┌─ Lesetext
Deshalb möchte ich dich ermutigen und herausfordern: Denke kurz und lang! Nicht immer nur lange Gebetszeiten, sondern baue auch kurze ein. Meistens ist ja die Bildschirmzeit eine Möglichkeit, wo man etwas auf die Seite legen könnte. Denke auch darüber nach, wo du Routinen zu Ritualen machen kannst.
Die vierte und letzte Denkweise ist: Denke konstant, nicht instant. Wir leben in einer Instant-Gratifikation-Generation. Was heißt das? Wir wollen, wenn wir etwas Gutes tun, sofort merken, dass es gut ist. Zum Beispiel: Ich gehe einmal ins Fitnessstudio, trainiere meinen Bizeps, und möchte am nächsten Tag, dass mein T-Shirt spannt und mich jemand auf meinen massiven Bizeps anspricht. So ungefähr. Oder man übt Gitarre und denkt, dass man spätestens auf der nächsten Konferenz oder wenigstens in der kommenden Kleingruppe so gut spielt.
Wir wollen einmal etwas Gutes tun und sofort in unserem Leben merken, dass es wirkt. Aber auf dem Weg mit Jesus funktioniert das nicht so, und überhaupt im Leben funktioniert das nicht so.
Du hast schon viele kleine Gewohnheiten, wie zum Beispiel Zähneputzen. Letztlich wird aus vielen kleinen Dingen, die wir konstant und über einen langen Zeitraum machen, etwas Großes und Gutes zusammengesetzt.
Hör nicht auf, das Richtige und Gute zu tun. Denke konstant, nicht instant.
Ich möchte dich ermutigen und herausfordern, zu überlegen, was dein nächster Schritt sein könnte. Vielleicht bedeutet es, dass du anfängst, anders über geistliche Übungen zu denken – ohne Druck und ohne sie mit einem Ziel zu verwechseln. Geistliche Übungen sind nur ein Weg.
Weißt du, für den Weinstock geht es nicht darum, gerade zu stehen und ein strammer Weinstock zu sein, sondern darum, dass am Ende Trauben dran sind oder ein Glas Wein dabei herauskommt. Bei geistlichen Übungen geht es nicht darum, ein strammer Christ zu sein, der Haken an eine To-do-Liste macht, sondern darum, dass dein Leben Frucht bringt, dass dein Leben in Wesen und Wirksamkeit Jesus immer ähnlicher wird.
Deshalb möchte ich dich fragen: Vielleicht ist es für dich an der Zeit, neu zu entdecken, was es auf dem Feld der Trainingsmethoden für Jesusnachfolger noch gibt und was du an Gewohnheiten in dein Leben einbauen kannst. Damit du mehr von deinem Präsens, in seiner Präsenz lebst.
Geistliche Übungen helfen dir, dein Präsens, deine Gegenwart, in seiner Präsenz, seiner Gegenwart, zu leben.
Am Ende möchte ich dir erzählen, wie ich durch geistliche Übungen Veränderungen erlebt habe.
Es ist schon relativ lange her, als ich noch studierte. Ich habe in der Bibel gelesen, und zwar Markus 6. Dort hat Jesus einen Moment, in dem er vor Mitgefühl bewegt ist. Es steht, dass es ihm wie der Magen umdreht, weil er sieht, wie es den Menschen geht.
└─
┌─ Unbearbeitete Einträge
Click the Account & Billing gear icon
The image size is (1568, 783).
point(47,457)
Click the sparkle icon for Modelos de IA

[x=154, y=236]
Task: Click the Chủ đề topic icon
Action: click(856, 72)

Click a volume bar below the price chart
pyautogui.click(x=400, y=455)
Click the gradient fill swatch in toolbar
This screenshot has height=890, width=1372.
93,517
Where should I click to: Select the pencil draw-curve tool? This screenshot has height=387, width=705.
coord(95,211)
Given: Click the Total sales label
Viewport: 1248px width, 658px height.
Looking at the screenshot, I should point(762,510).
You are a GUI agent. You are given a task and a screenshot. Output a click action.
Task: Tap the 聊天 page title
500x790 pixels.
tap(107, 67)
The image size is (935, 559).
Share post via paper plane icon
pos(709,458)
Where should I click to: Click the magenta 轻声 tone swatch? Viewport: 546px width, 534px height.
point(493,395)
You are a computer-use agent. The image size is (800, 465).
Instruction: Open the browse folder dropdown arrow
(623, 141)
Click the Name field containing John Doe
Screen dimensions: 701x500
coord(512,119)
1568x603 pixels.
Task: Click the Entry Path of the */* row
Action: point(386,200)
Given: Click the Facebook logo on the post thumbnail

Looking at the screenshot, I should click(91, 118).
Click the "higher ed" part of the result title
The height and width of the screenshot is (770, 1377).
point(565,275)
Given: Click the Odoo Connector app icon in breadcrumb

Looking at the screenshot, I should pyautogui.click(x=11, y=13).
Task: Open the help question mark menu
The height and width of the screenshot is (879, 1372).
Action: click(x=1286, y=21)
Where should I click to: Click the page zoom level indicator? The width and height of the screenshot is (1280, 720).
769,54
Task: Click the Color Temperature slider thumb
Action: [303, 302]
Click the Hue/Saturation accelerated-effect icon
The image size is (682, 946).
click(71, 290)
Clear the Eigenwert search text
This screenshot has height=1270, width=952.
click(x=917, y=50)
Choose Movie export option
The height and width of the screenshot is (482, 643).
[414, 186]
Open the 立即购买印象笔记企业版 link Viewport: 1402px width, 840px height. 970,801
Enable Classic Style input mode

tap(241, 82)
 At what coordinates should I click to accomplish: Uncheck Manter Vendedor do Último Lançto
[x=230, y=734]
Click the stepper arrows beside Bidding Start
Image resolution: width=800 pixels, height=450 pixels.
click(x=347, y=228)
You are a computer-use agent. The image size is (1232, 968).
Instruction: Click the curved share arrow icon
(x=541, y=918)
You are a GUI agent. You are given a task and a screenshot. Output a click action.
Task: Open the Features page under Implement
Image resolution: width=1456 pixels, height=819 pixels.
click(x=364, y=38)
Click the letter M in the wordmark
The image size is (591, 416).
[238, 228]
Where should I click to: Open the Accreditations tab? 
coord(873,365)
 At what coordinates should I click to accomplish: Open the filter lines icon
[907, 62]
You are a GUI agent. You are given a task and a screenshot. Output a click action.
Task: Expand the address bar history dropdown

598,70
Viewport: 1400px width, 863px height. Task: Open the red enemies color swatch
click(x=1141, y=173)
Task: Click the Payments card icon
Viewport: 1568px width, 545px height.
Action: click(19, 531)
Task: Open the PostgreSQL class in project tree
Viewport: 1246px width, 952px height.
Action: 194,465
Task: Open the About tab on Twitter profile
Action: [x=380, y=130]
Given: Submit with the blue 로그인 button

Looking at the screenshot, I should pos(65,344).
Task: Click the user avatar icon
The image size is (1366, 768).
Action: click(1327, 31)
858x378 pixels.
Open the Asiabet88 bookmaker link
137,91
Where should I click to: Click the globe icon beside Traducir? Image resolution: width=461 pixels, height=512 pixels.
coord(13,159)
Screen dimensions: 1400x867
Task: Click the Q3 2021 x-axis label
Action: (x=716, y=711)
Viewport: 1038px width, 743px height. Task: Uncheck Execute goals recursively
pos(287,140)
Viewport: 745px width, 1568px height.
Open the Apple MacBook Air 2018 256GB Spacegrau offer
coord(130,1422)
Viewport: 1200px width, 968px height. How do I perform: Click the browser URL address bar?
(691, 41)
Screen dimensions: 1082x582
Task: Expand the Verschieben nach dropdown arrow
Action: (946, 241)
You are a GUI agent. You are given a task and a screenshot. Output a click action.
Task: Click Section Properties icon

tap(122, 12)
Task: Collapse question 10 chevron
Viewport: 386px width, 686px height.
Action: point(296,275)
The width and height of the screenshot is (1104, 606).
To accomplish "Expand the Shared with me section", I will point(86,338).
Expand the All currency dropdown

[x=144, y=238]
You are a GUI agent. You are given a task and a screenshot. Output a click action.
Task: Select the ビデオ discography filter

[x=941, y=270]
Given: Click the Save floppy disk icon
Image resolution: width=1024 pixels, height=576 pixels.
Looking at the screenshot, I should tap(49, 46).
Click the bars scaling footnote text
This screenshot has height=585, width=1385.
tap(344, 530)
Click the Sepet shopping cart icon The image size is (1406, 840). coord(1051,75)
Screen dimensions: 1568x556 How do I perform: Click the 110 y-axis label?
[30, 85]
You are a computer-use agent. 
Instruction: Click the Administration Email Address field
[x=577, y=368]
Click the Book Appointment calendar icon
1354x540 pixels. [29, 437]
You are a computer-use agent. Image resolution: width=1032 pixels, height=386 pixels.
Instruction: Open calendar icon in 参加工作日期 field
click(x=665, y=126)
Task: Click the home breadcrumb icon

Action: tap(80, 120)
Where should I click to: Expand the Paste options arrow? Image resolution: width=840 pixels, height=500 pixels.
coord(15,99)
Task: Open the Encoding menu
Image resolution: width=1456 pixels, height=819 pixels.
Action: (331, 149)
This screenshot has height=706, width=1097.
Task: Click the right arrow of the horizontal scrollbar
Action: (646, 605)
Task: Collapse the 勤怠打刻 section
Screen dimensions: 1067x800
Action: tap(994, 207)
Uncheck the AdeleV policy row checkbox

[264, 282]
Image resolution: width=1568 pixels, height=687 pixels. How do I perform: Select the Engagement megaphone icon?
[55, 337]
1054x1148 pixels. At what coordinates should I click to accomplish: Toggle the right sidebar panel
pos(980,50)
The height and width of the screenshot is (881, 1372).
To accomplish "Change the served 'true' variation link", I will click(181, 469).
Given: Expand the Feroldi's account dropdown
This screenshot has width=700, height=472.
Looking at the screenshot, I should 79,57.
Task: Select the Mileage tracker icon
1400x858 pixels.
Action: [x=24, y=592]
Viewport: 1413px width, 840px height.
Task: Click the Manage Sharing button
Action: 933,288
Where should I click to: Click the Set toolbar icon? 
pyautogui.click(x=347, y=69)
└─
Aufgabe ->
Aktualisiere im Lesetext den Abschnitt zwischen „Ich möchte dich“ und „immer ähnlicher wird.“, beide eingeschlossen. Schreib ihn neu auf und setze dabei überall „Rebstock“ an die Stelle von „Weinstock“.

Ergebnis ->
Ich möchte dich ermutigen und herausfordern, zu überlegen, was dein nächster Schritt sein könnte. Vielleicht bedeutet es, dass du anfängst, anders über geistliche Übungen zu denken – ohne Druck und ohne sie mit einem Ziel zu verwechseln. Geistliche Übungen sind nur ein Weg.
Weißt du, für den Rebstock geht es nicht darum, gerade zu stehen und ein strammer Rebstock zu sein, sondern darum, dass am Ende Trauben dran sind oder ein Glas Wein dabei herauskommt. Bei geistlichen Übungen geht es nicht darum, ein strammer Christ zu sein, der Haken an eine To-do-Liste macht, sondern darum, dass dein Leben Frucht bringt, dass dein Leben in Wesen und Wirksamkeit Jesus immer ähnlicher wird.